* [Aim of the exercise] The records appear below. Repeat them exactly.

━━━━━━

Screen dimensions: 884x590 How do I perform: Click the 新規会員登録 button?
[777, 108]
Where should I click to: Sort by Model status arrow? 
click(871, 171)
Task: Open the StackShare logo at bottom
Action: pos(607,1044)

━━━━━━

* [Response to this task]
Screen dimensions: 884x590 How do I perform: Click the 新規会員登録 button?
[777, 108]
Where should I click to: Sort by Model status arrow? 
click(871, 171)
Task: Open the StackShare logo at bottom
Action: pos(607,1044)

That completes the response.